• **PROBLEM STATEMENT**: All lines from the one with "Open competitor Liebfart Robert" through the last are to be given again exactly as they stand in the data below, and only those.

• **DATA SUPPLIED**:
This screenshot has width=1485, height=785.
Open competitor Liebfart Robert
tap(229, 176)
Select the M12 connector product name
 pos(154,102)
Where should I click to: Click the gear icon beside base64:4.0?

• **EXERCISE RESPONSE**:
Open competitor Liebfart Robert
tap(229, 176)
Select the M12 connector product name
 pos(154,102)
Where should I click to: Click the gear icon beside base64:4.0?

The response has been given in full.